With all of this done, it was just a matter of another few compile-reboot-test cycles to glue down any loose edges. The whole de-crufting process took a full coding workday and almost 20 small incremental commits. In fact, I discovered another namespace issue while doing this writeup which required another fix to the namespace files.

The Next (and final?) Step

Having come this far, I think I should carry through to "the end" - ending the use of two separate paqfs. I am planning on making an ANTS customized version of the bootfs.proto file in 9front to add in the extra programs in the mkpaq and finish bringing the boot namespace into compliance with standard conventions. In particular, this will involve changing scripts that are expecting to find utilities like listen1 in bin rather than bin/aux. (Ants uses a "flat" structure for bin without subdirectories currently.)
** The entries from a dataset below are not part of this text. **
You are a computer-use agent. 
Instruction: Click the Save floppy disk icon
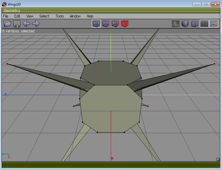click(17, 24)
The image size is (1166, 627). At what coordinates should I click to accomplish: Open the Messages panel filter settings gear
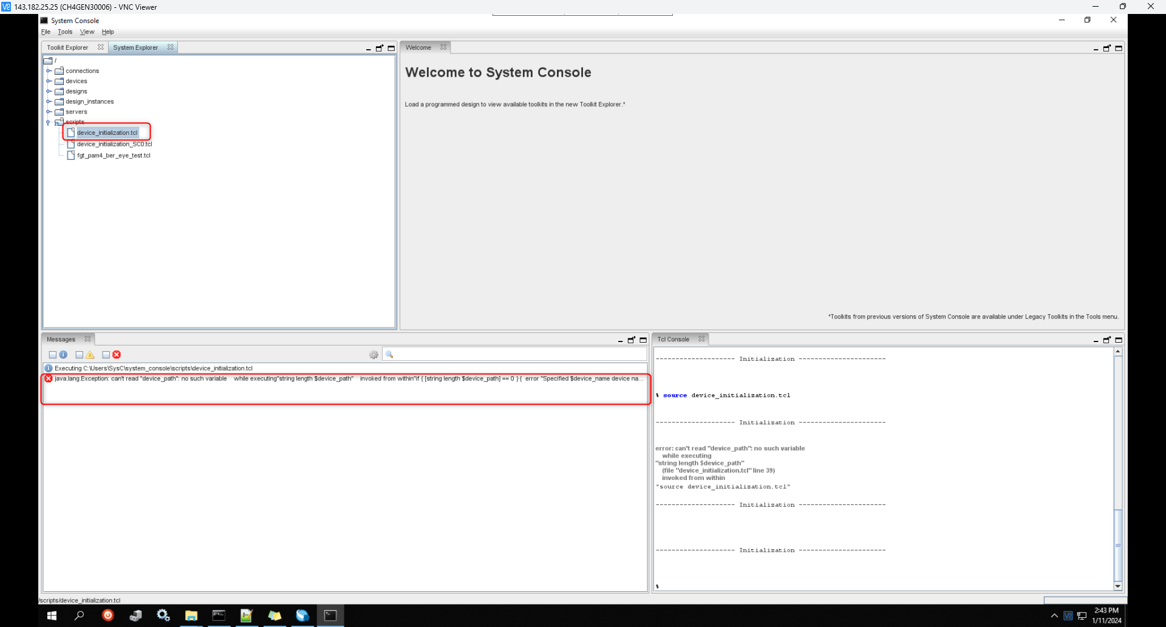click(x=374, y=354)
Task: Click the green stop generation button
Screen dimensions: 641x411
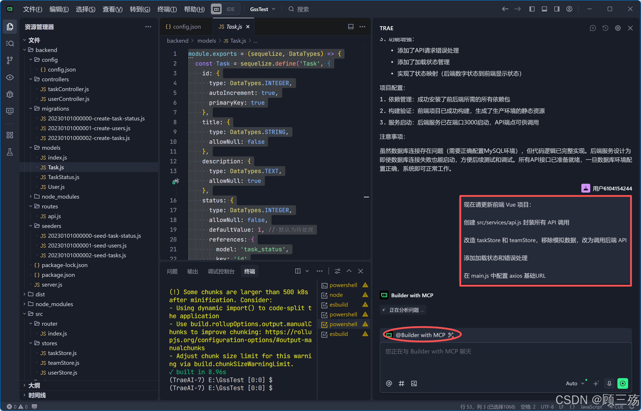Action: tap(622, 383)
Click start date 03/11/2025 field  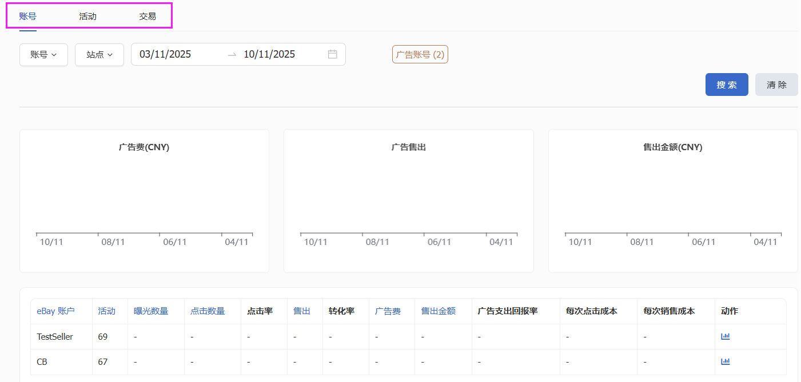[x=166, y=55]
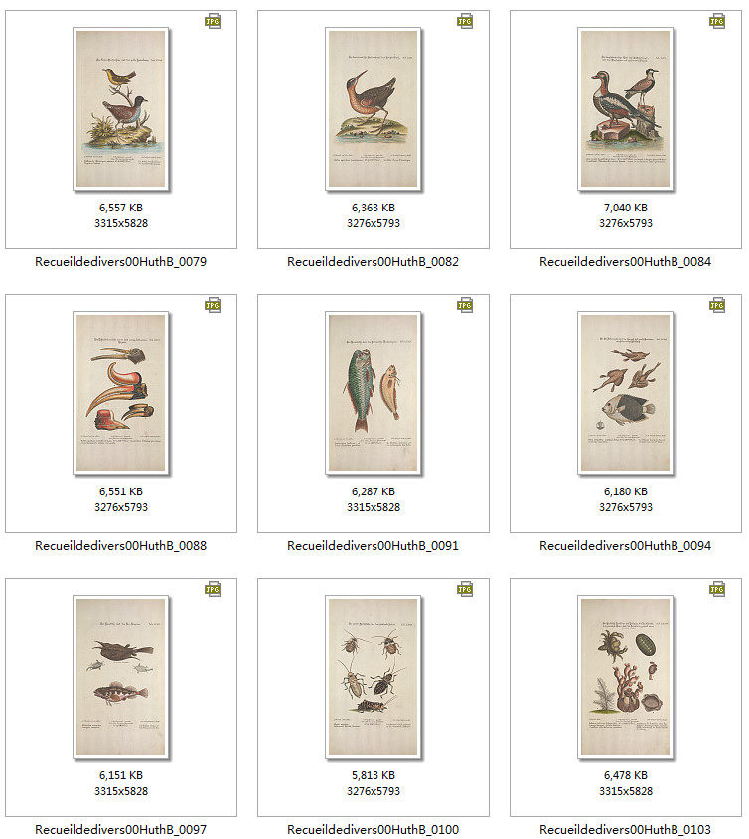
Task: Click the JPG badge on Recueildedivers00HuthB_0079
Action: [213, 22]
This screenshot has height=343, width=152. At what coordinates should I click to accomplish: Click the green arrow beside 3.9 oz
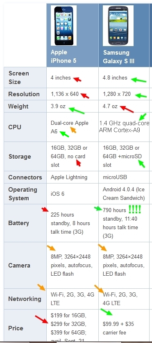[x=77, y=111]
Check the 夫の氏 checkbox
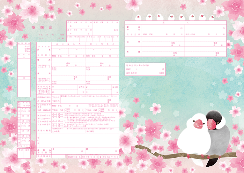This screenshot has width=244, height=173. [53, 97]
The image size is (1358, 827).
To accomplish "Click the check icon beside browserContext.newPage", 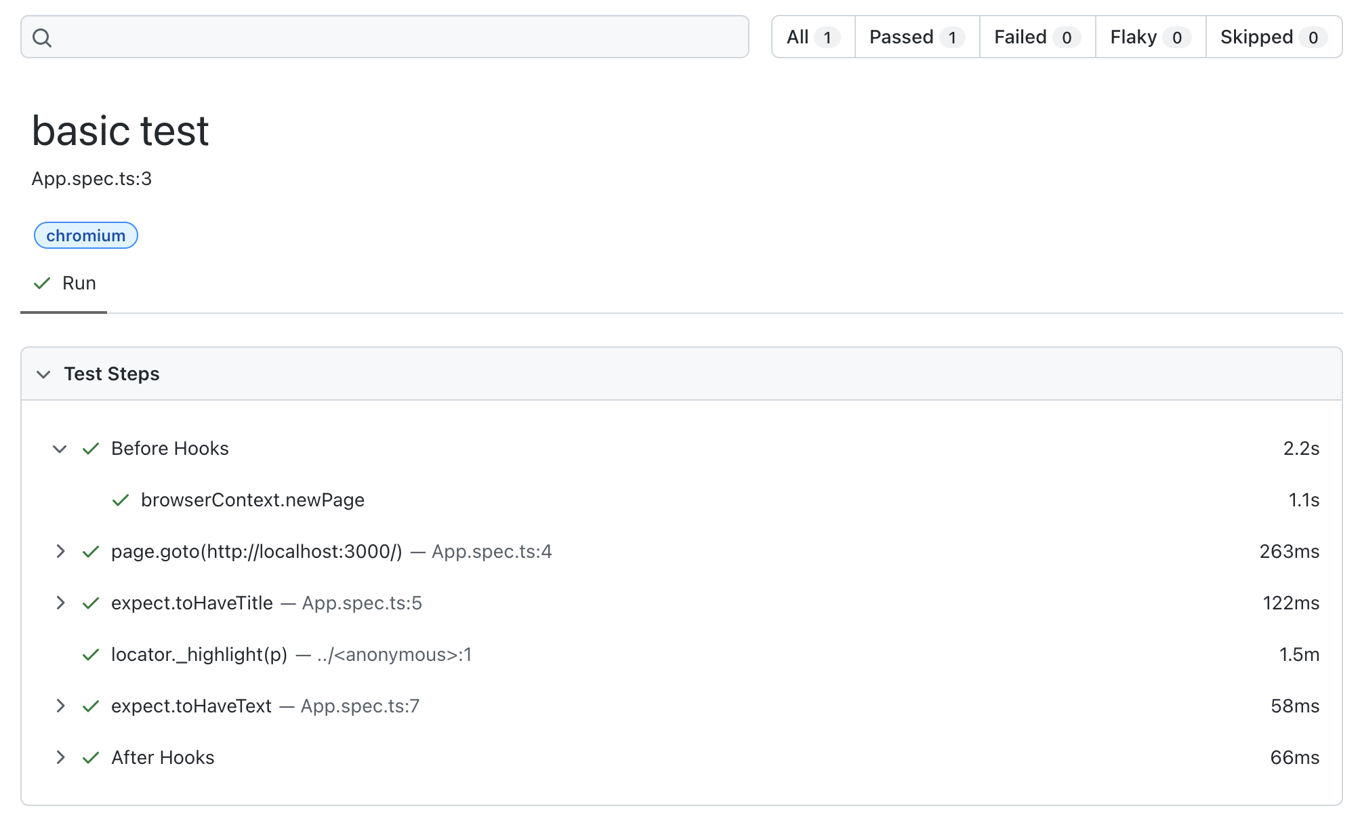I will (x=120, y=500).
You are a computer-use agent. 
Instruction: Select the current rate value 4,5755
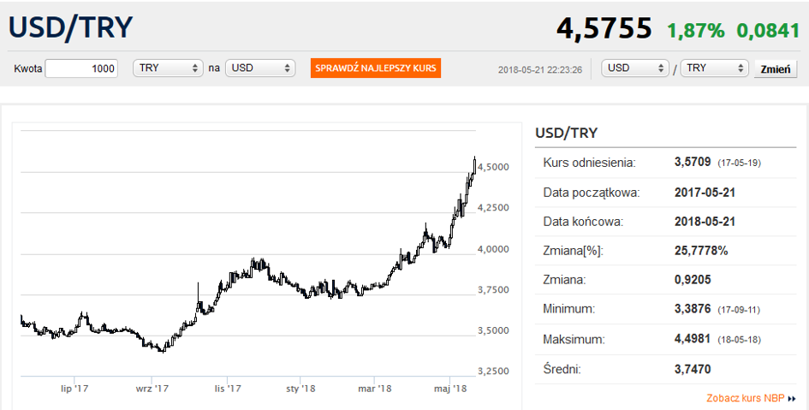click(604, 28)
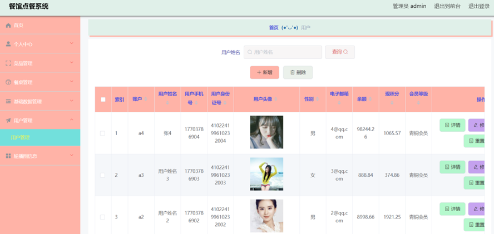Click the person icon for 个人中心
This screenshot has width=494, height=234.
click(x=8, y=44)
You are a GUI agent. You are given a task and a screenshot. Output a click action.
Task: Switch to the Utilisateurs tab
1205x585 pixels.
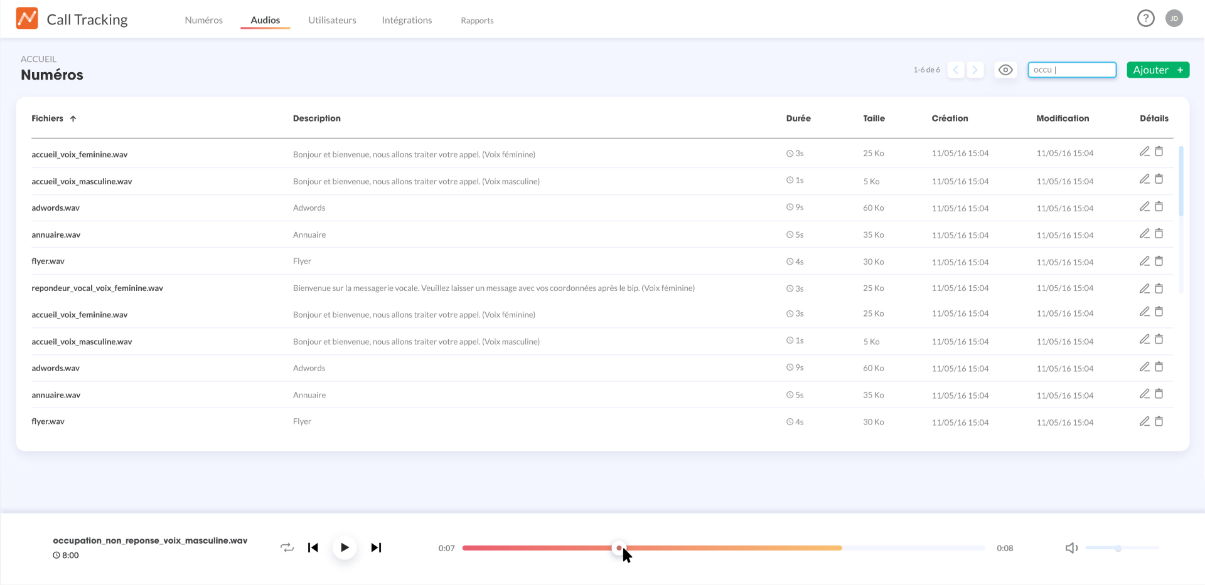click(332, 20)
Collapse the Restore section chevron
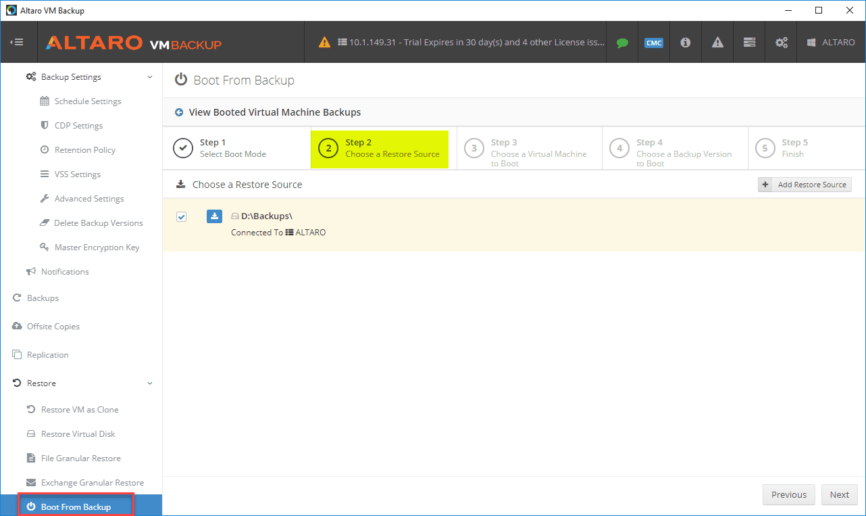This screenshot has height=516, width=866. click(x=149, y=383)
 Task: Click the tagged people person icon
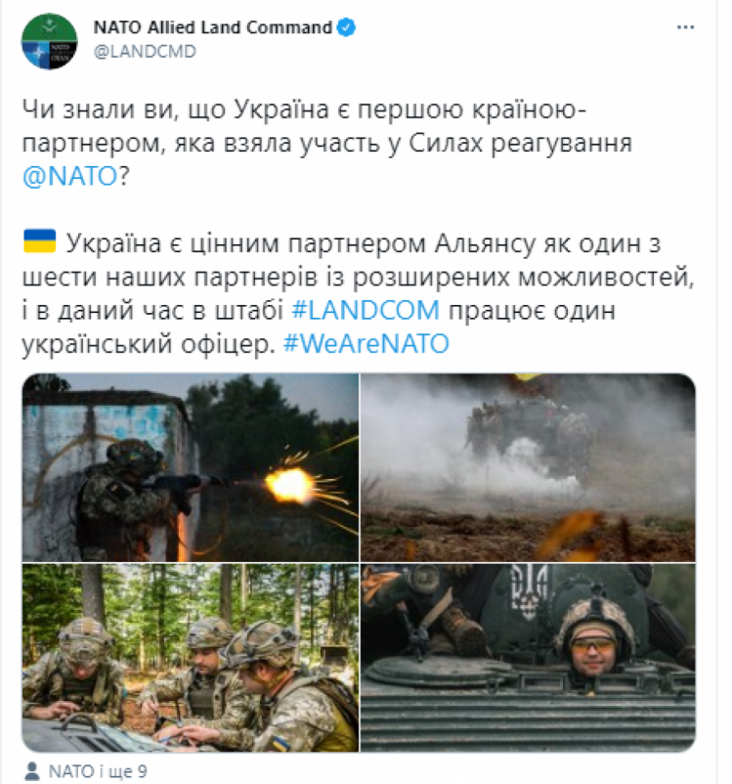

And with another few hours of tiny patches and reboot testing, the ANTS bootpaq has been entirely replaced by a fattened-up 9front bootfs.paq. There were no real surprises and fewer changes were necessary than I was expecting. The only unexpected change was discovering that the custom ANTS namespace files had a mistaken mount -a rather than mount -b for /srv/factotum to /mnt. I'm not certain of how that error hadn't been causing trouble before. What has changed in the namespace structure to expose that problem?

All that is really remaining now would be to change the toolcopy script/tools.tgz to also use subdirs of bin for programs that conventionally appear there, but that would require some annoying sub-binds in the namespace files. Remember, creating a union bind does NOT recursively union bind the subdirectories. If the boot ramfs and the boot paqfs are both unioned to /bin, whichever is first in the union order will take precedence for walks to the subdirectories, so you would need additional binds for bin/aux, bin/ip, etc. My instinct is to leave the tools.tgz structure alone for now.